> _WORK INSTRUCTION_: Lower down are entries containing pictures. Copy exactly, without those pictures, the lines from the line with "You are a GUI" through the line with "The width and".

Stored data entries
__________
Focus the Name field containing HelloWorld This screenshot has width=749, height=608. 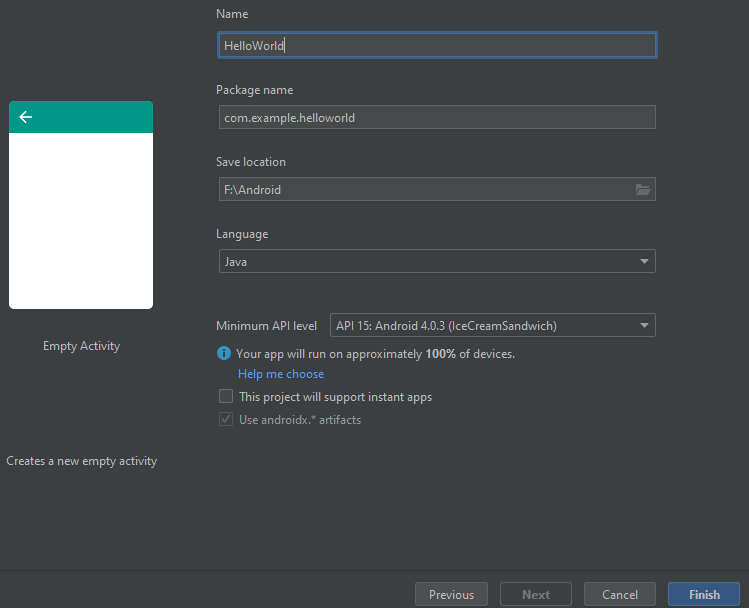(435, 45)
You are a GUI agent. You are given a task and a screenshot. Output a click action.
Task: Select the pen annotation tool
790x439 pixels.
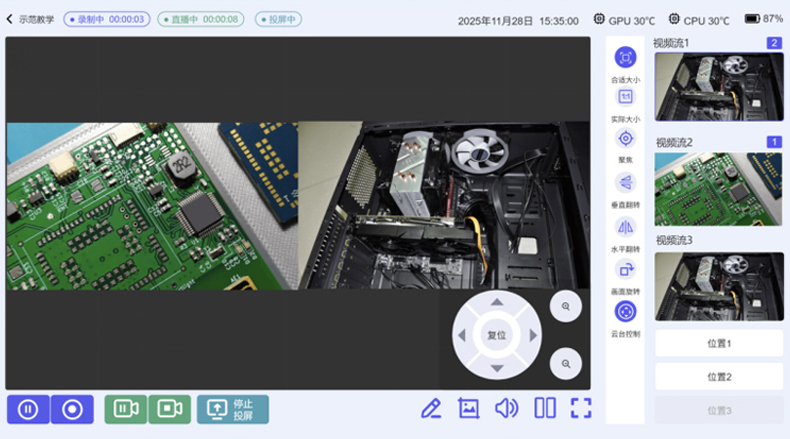point(431,408)
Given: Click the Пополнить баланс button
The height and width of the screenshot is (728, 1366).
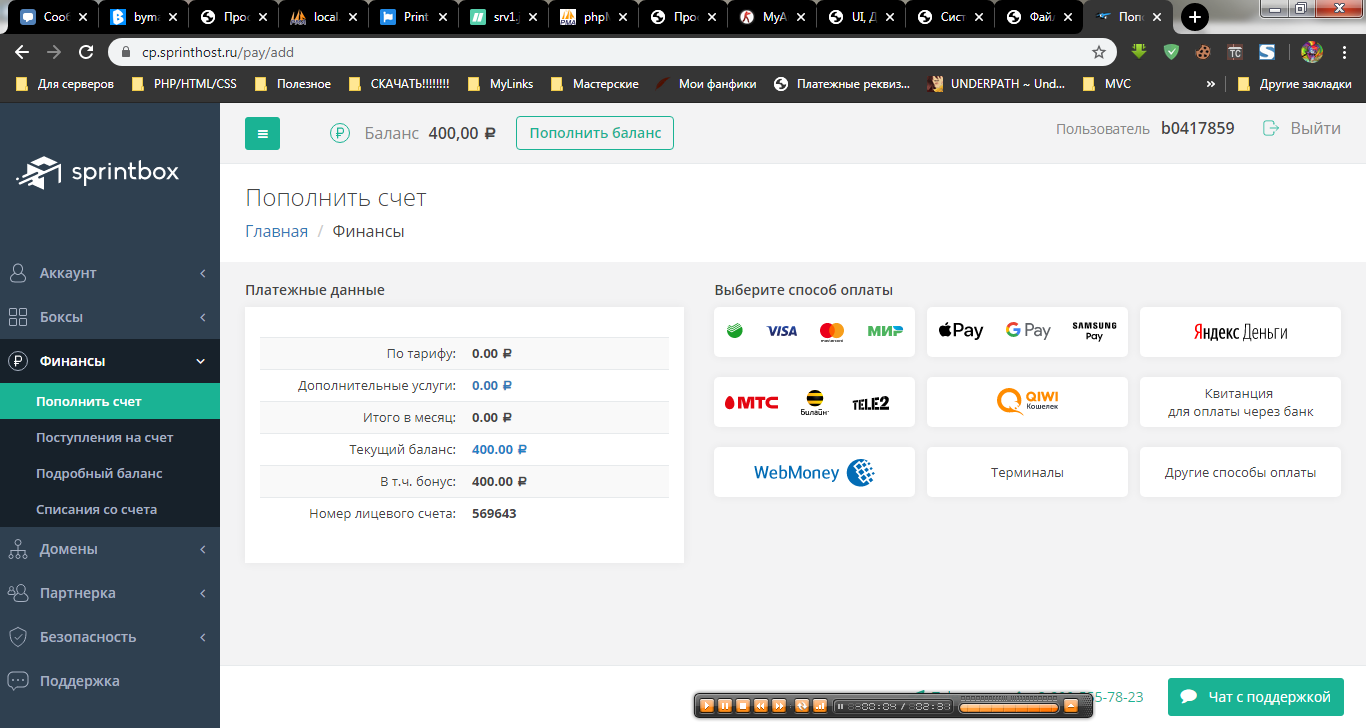Looking at the screenshot, I should click(595, 133).
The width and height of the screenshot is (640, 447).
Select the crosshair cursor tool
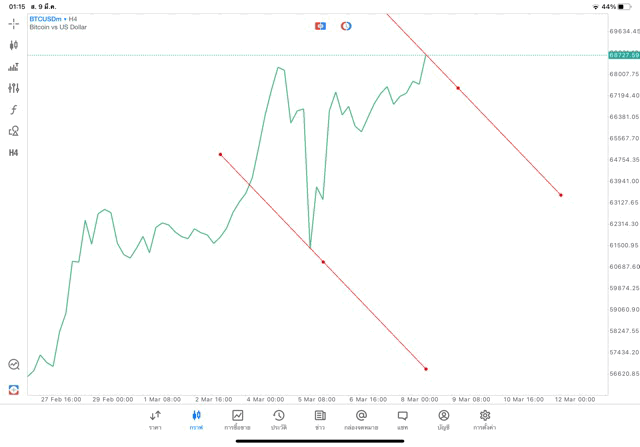click(x=14, y=23)
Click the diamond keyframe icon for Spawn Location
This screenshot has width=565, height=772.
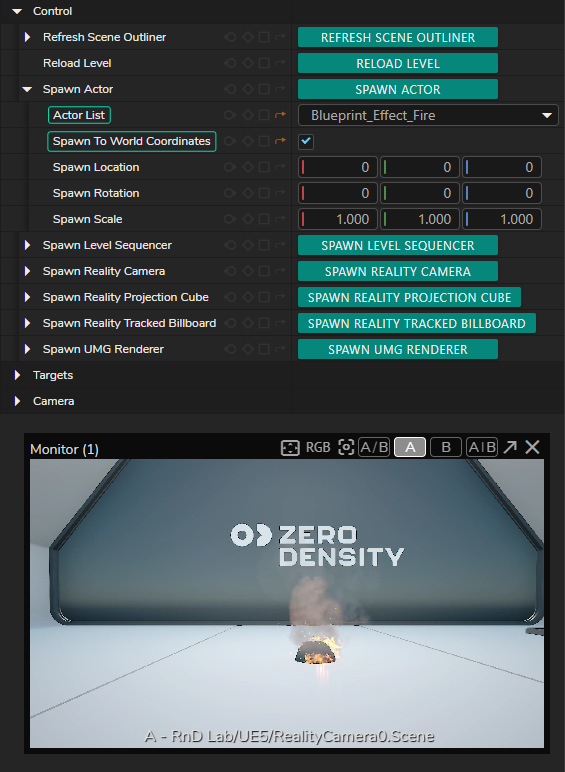[x=248, y=167]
__________
> _SOLUTION TO THE PROBLEM_:
You are a GUI agent. You are given a task and a screenshot. Output a click action.
Task: Select the pen annotation tool
790x439 pixels.
point(431,408)
Given: Click the Пополнить баланс button
The height and width of the screenshot is (728, 1366).
Looking at the screenshot, I should click(595, 133).
The width and height of the screenshot is (640, 447).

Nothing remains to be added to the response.